Искушение (Бондарев) - страница 80

— Чацкий! Чацкий!

— По струям шампанского мы могли бы забраться на небо! Ха-ха! Пошляк!

— Не Чацкий, а Берия! Он расстрелял бы всех нас! Дайте ему пулемет! К стенке бы поставил! К стенке!..

— Инквизитор!..

— Ниспровергатель! Невежда! Бездарность!

Послышался злорадный смех, хохочущий кашель, крики, стук вилок по тарелкам, топот ногами, женский визг, как будто огромные черные крылья со свистом рассекали, резали душный воздух в комнате — над гвалтом, звоном разбитых рюмок, смехом, истерикой, над красным лицом Чернышева. Он был в драматическом душевном состоянии и, выпучив глаза, выбежал откуда-то из толпы гостей за столом и с видом врача, наконец опознавшего умалишенного, задвигался, засеменил сбоку Тарутина, соболезнующе приговаривая:

— Николай Михайлович, я вынужден, я вынужден, знаете…

Тогда Тарутин приостановился возле двери и снова, как у окна, не покачнувшись, повернулся всем корпусом к столу, в упор принимая эту бушующую хохотом, визгом и криками бессильную ненависть к себе, сказал: «Прекрасно, я надолго запомню ваши милые лица, гуманисты», — и под его непрощающим, медленным взглядом стали опадать крики, топот, гвалт в комнате, мстительная истерика, жестокий взрыв беспощадности, который не мог даже предположить Дроздов в среде знакомых и незнакомых коллег, образованных, добропорядочных, и, загораясь сопротивлением и гневом, он выговорил:

— Так что же это, друзья? Все против одного? Завидная храбрость!..

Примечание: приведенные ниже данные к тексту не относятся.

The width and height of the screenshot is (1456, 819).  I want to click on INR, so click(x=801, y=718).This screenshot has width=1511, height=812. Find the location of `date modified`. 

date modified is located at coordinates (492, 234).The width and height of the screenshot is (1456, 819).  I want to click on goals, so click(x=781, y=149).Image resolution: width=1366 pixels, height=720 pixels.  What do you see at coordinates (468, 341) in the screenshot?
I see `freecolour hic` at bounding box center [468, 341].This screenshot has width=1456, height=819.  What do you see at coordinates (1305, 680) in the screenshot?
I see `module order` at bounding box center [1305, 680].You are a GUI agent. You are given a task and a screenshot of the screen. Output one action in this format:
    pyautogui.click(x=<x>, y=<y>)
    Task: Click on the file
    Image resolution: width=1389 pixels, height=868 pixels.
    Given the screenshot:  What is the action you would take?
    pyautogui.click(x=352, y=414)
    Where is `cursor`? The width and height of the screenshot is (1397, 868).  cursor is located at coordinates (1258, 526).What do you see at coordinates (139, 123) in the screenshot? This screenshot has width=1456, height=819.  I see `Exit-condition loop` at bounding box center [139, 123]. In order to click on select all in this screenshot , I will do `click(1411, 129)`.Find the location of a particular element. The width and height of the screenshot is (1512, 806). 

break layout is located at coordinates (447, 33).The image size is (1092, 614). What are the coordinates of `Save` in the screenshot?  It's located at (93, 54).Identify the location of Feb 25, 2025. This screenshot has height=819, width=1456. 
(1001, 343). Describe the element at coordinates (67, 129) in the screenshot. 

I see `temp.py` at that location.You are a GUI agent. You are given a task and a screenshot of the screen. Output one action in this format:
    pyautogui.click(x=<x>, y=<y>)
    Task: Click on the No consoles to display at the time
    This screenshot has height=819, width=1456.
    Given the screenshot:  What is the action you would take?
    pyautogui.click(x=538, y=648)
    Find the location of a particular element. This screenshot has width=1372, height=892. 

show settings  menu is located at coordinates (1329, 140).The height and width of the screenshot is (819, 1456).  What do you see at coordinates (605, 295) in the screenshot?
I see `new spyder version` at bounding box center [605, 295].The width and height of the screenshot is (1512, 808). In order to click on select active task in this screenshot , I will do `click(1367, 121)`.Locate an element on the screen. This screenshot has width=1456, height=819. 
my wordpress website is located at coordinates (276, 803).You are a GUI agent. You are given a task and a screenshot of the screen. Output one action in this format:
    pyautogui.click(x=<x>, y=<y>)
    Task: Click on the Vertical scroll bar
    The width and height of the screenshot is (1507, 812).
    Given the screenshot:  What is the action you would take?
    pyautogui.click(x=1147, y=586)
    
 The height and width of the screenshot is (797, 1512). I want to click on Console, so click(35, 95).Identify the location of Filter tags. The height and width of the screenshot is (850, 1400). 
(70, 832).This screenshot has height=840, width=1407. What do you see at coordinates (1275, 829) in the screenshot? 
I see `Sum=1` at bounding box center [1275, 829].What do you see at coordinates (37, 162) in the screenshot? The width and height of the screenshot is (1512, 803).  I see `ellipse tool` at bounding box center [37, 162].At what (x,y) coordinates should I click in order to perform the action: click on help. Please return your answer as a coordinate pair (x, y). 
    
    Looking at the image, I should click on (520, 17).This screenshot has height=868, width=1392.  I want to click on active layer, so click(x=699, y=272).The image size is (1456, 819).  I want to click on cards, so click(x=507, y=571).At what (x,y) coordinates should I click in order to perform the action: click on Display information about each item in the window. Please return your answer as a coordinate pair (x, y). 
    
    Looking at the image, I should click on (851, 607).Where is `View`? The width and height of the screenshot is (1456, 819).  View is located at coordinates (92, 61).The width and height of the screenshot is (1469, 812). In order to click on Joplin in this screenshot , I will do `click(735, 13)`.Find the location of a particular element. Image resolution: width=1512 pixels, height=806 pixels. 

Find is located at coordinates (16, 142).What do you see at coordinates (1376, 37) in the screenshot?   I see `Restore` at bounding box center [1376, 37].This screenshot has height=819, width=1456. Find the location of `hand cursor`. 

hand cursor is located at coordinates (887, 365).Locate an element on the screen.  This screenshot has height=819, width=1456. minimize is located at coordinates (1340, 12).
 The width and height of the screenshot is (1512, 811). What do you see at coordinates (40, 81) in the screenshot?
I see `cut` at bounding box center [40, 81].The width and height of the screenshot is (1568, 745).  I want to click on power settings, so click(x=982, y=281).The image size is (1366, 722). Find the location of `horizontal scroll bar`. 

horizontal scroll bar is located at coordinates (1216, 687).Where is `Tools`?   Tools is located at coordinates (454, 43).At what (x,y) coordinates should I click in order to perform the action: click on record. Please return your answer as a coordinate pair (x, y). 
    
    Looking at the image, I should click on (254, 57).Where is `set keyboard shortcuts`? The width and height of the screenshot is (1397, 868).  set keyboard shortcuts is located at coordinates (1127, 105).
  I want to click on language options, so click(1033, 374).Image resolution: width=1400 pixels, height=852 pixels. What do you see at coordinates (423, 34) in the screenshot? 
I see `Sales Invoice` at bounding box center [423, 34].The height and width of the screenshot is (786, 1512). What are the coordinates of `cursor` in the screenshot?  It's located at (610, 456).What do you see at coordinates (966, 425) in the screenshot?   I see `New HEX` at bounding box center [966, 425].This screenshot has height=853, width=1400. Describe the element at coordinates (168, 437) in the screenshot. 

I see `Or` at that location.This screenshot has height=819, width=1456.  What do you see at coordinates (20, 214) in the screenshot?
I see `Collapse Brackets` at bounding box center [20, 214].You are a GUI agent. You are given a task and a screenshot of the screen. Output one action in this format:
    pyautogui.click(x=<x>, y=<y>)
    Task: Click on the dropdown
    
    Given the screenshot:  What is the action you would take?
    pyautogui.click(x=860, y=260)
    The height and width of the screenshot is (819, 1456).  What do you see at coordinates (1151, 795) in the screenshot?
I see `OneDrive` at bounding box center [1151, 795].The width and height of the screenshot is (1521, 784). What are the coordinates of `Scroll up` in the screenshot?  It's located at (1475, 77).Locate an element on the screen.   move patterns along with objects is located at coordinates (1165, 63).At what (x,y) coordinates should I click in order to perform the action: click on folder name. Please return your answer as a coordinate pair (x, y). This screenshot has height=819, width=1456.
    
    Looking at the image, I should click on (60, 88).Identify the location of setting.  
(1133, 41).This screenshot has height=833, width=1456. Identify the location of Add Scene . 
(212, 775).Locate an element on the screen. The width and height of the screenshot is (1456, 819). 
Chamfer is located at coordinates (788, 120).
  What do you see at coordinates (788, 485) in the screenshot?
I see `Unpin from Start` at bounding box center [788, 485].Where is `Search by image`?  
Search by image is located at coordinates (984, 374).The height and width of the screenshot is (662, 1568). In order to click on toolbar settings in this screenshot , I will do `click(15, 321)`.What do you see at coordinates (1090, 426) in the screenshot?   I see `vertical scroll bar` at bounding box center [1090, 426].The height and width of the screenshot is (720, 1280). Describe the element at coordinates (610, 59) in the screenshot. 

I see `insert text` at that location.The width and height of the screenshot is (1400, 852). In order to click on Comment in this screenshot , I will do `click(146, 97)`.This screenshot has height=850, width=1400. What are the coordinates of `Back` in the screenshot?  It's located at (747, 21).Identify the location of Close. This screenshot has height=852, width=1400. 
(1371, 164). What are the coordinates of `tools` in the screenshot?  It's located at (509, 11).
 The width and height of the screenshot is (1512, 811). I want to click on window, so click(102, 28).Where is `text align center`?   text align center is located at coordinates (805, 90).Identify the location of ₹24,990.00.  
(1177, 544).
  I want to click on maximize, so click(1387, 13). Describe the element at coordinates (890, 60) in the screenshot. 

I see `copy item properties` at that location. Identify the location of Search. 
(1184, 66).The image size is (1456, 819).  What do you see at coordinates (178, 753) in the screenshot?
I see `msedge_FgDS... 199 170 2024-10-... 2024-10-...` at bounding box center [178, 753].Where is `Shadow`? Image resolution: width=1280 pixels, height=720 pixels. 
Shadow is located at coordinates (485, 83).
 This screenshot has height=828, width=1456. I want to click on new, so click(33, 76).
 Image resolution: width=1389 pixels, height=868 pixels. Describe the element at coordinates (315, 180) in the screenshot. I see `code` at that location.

Тарутин жестко рассмеялся.

— Сантименты, Дроздов! Один против всех. Так лучше. И надежнее. Никто не предаст. Общий привет!

Он поднес два пальца к виску и вышел. Все это было похоже на сумасшествие.

Глава одиннадцатая

Он бросил пиджак на спинку кресла, распустил узел душившего его галстука и долго ходил по своей пустынной квартире, не успокаивающей прижившейся здесь тишиной, сладковатым запахом книг и пыли, скрипом рассохшегося паркета. Он то и дело останавливался перед телефоном, удерживая себя набрать номер Тарутина, не вполне уверенный в разумном разговоре с ним сейчас.

Злобный хохот, крики, женские взвизги, топот ног вновь отпечатывались в ушах Дроздова и отвратительно, и враждебно звучали еще. Все, что произошло на вечере у Чернышева, все было скандальным, пьяным, шутовским, но одновременно врезалось в сознание какое-то не пьяное, а осмысленное бесстрашие Тарутина, близкое к отчаянию его презрение, его вызов и Битвину, и академику Козину, и своим коллегам, как если бы он порывал с ними навсегда.

— Вот бреду я вдоль большой дороги в тихом свете гаснущего дня. Да, Тютчев, Тютчев! — сказал вслух Дроздов и до боли провел рукой по лбу. — И что же? Что?